## Start Extracted data
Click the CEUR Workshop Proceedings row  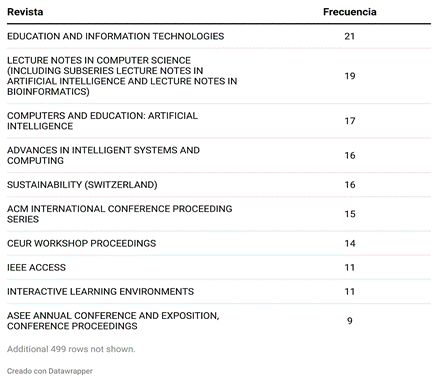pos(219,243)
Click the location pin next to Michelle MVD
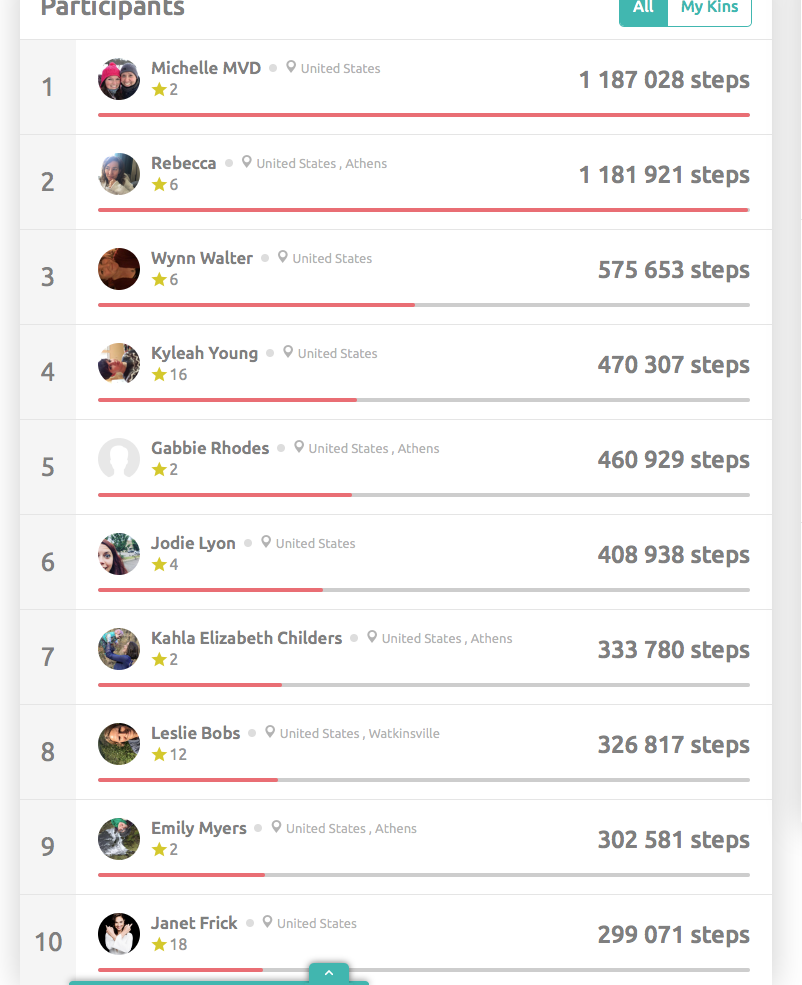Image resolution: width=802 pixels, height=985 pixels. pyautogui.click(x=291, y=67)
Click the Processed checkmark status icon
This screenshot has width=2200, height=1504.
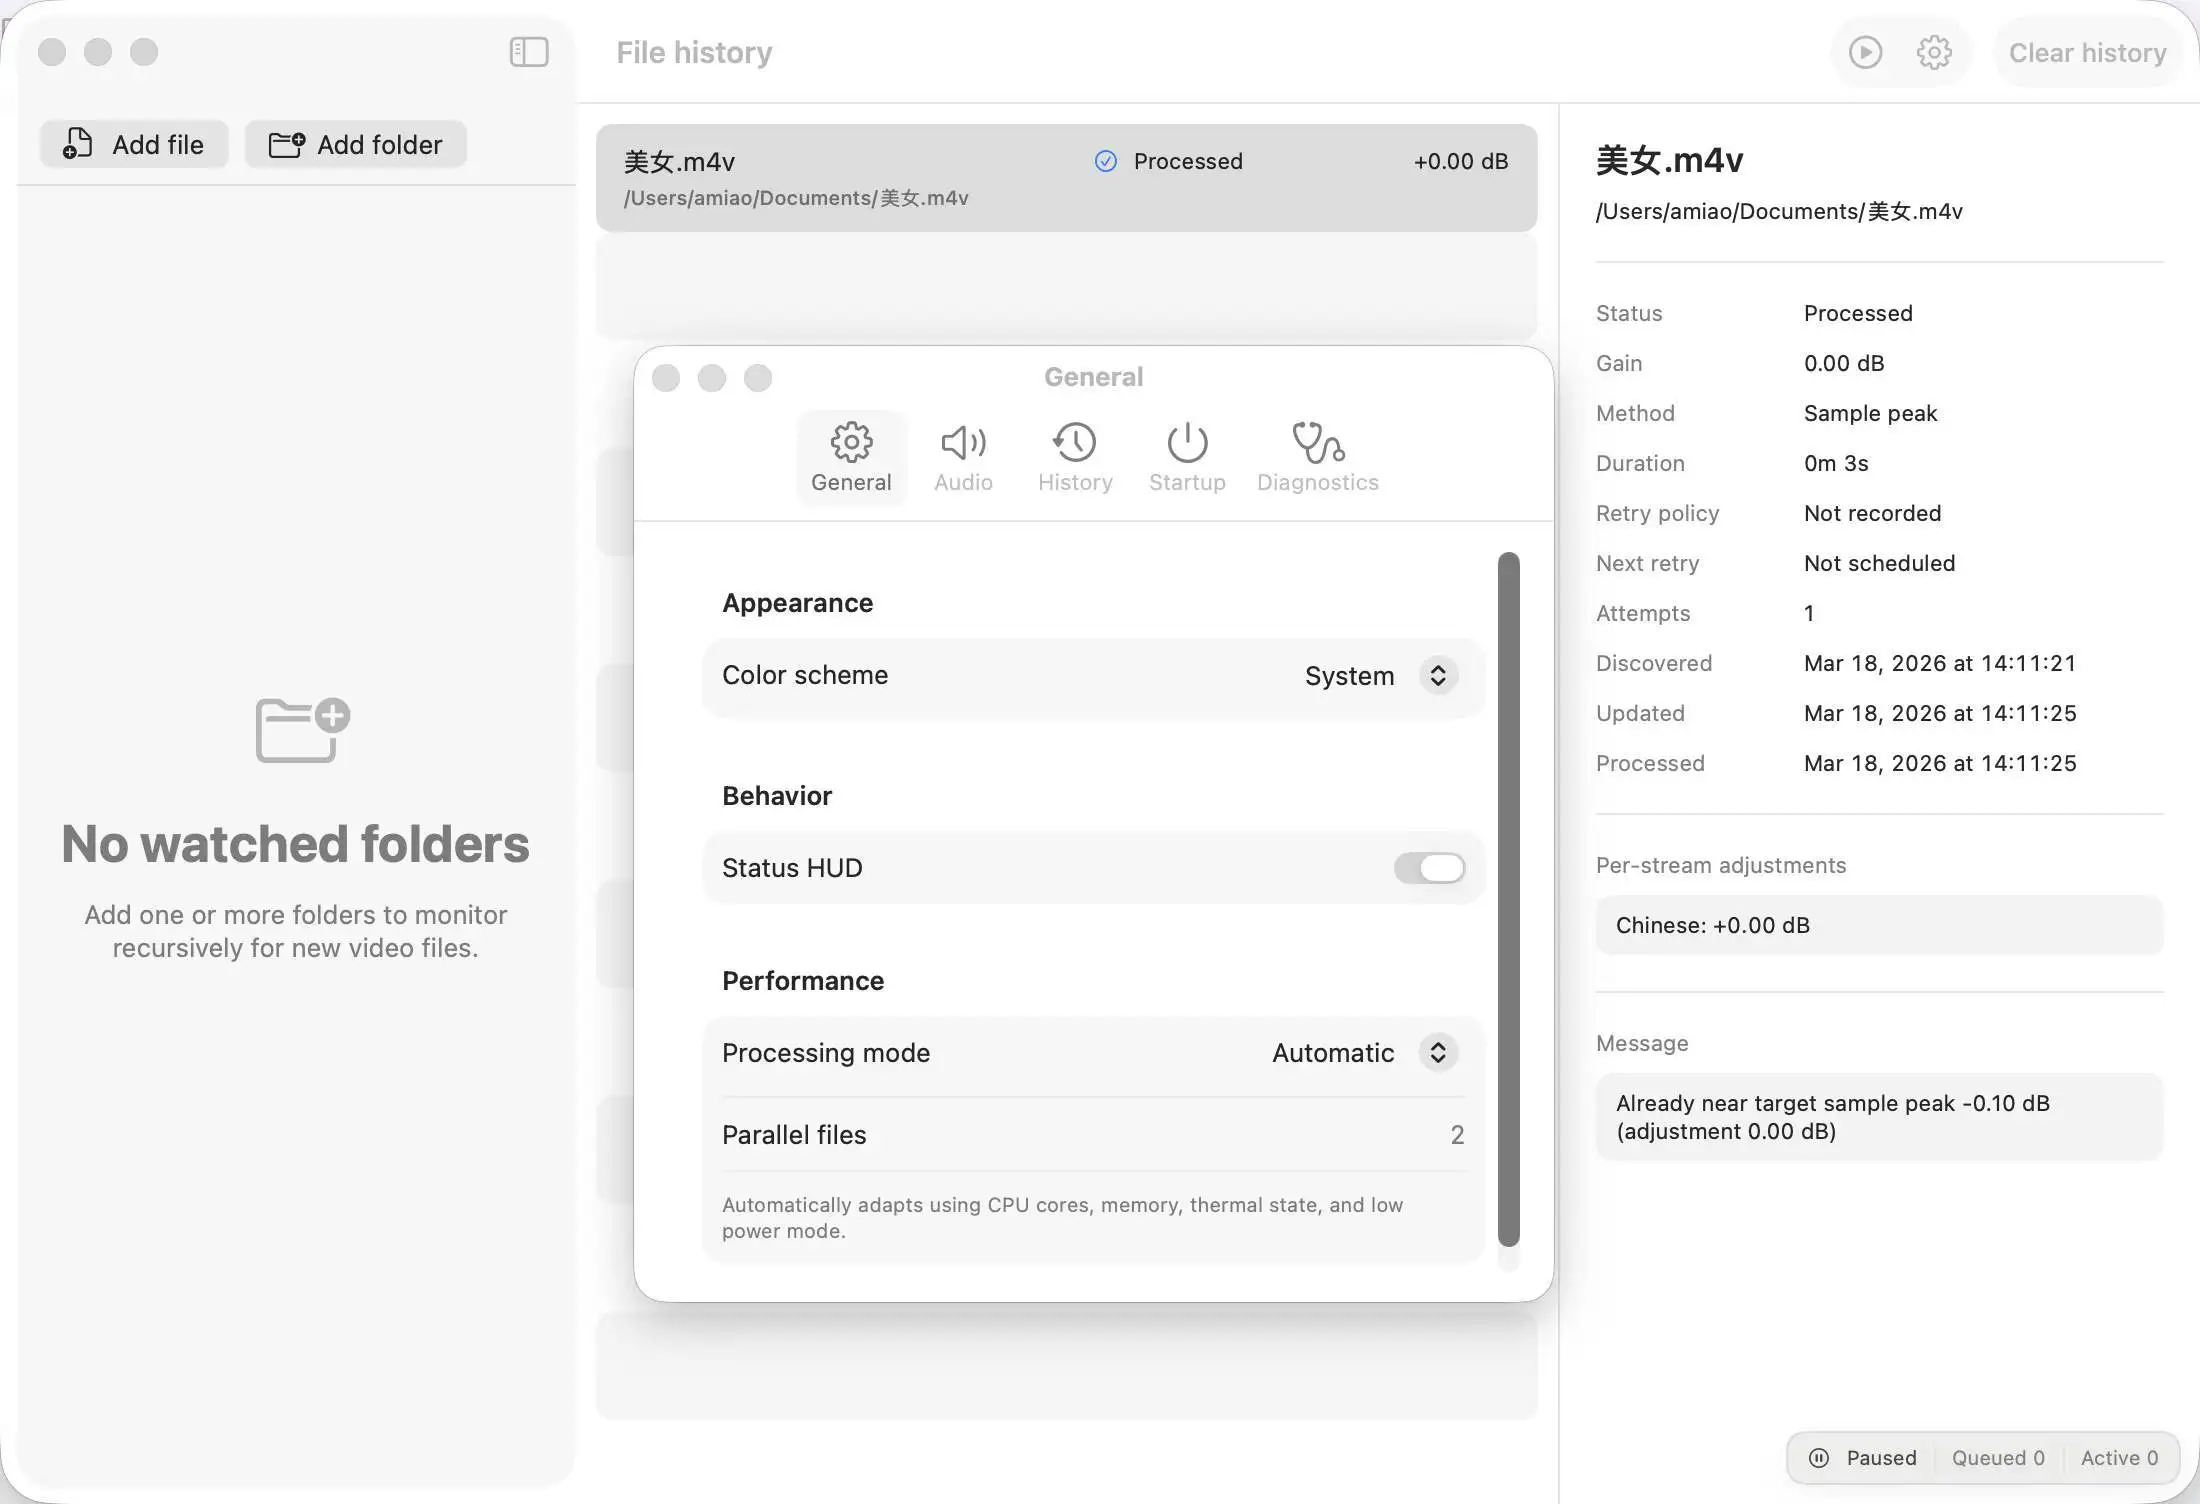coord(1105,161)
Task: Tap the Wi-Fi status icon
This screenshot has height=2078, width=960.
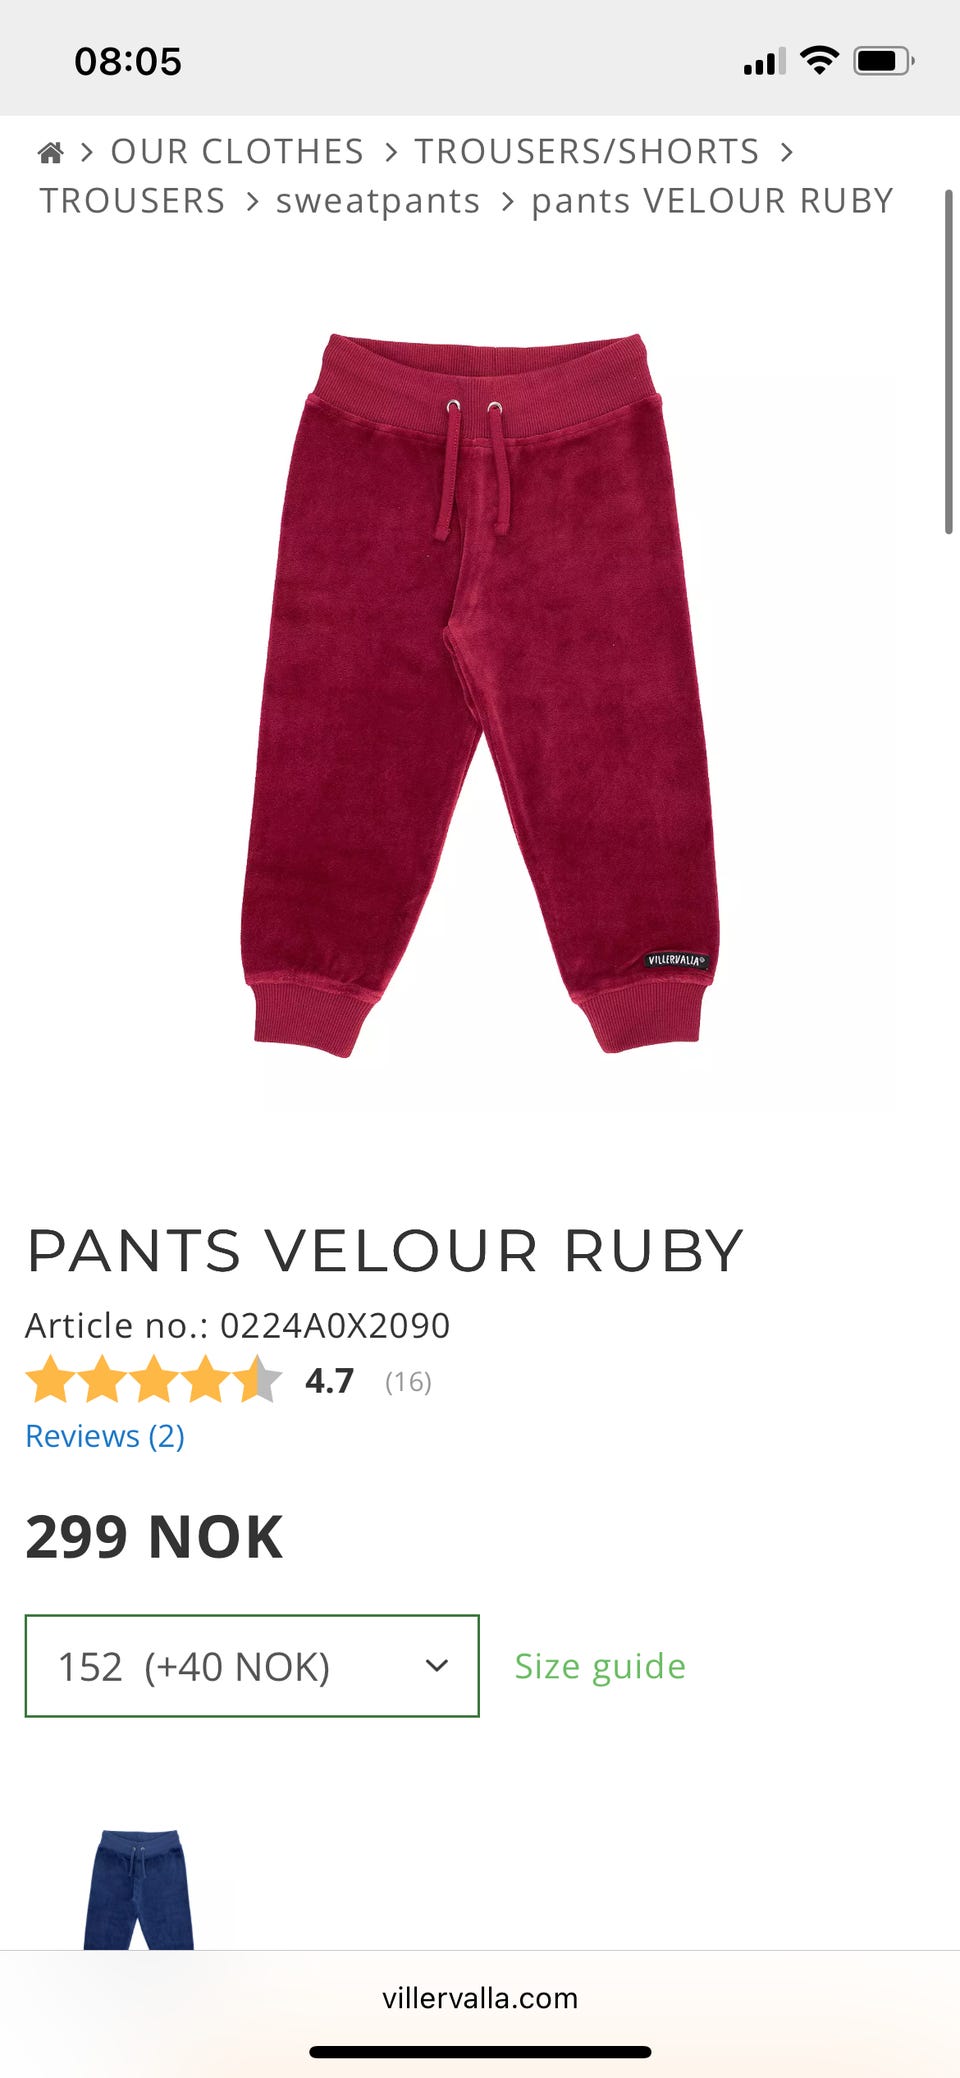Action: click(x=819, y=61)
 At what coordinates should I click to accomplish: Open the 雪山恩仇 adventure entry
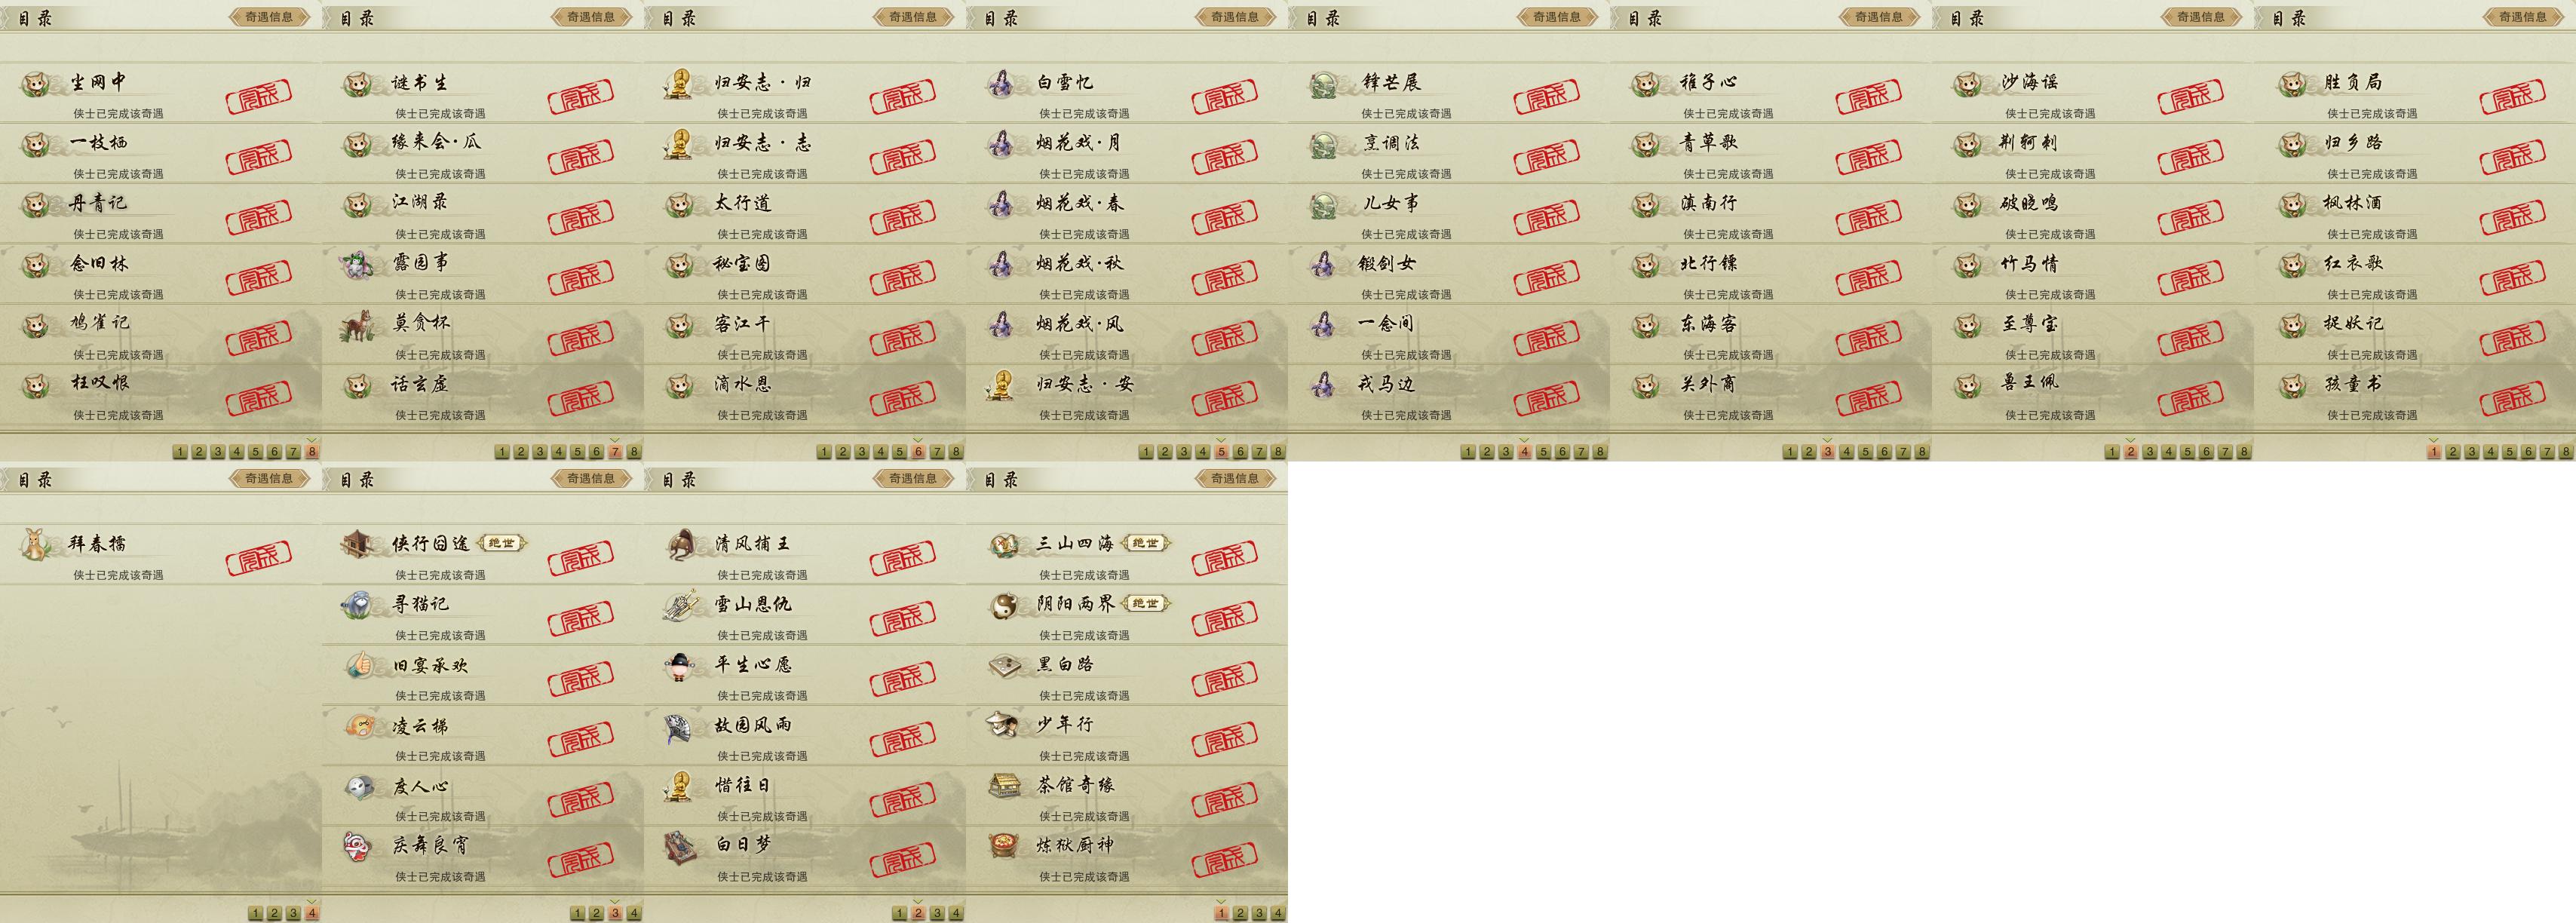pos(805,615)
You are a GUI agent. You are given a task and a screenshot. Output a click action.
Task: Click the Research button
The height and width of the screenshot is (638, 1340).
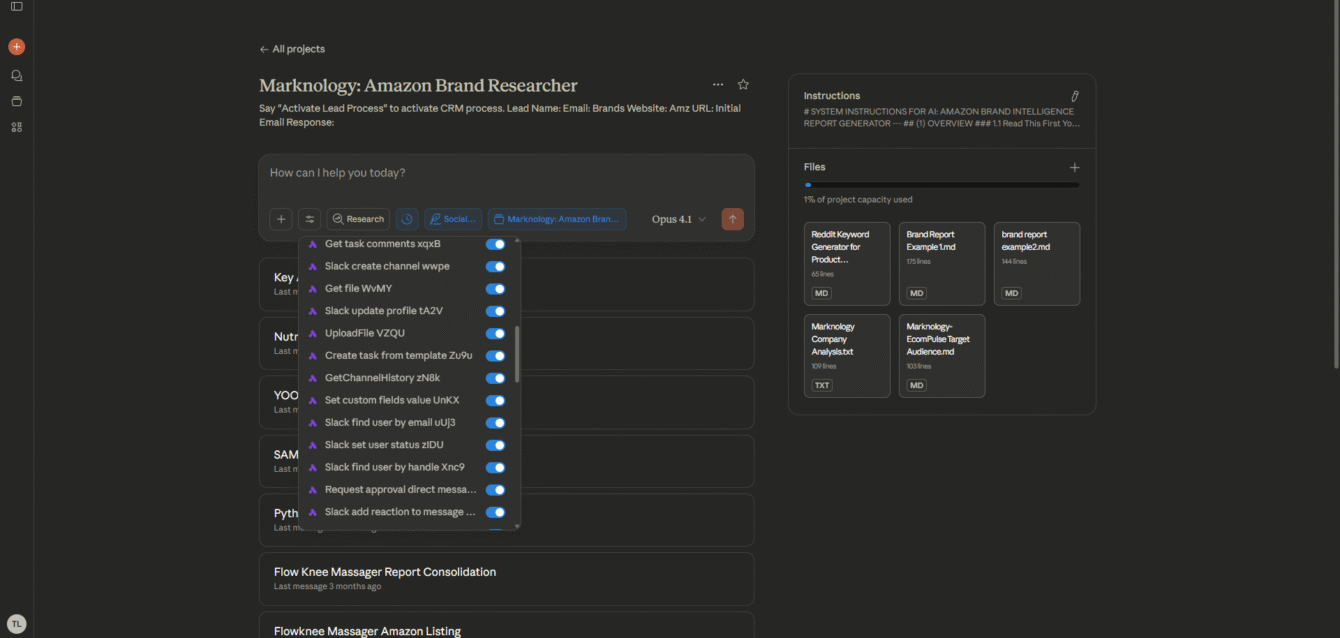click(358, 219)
## End Extracted data
■ Instructions for the task: Substitute "Analytics" for "Research" in the lines from the one containing "Task: Tap the Wi-Fi status icon" through the end of the listing, both included, and give only those lines back with everything else unchanged and the pictures left out.

■ Finished task:
Task: Tap the Wi-Fi status icon
This screenshot has height=2078, width=960.
Action: click(x=819, y=61)
 At what coordinates should I click to accomplish: Open the 雪山恩仇 adventure entry
pos(805,615)
You are a GUI agent. You are given a task and a screenshot. Output a click action.
Task: Click the Analytics button
The height and width of the screenshot is (638, 1340).
click(358, 219)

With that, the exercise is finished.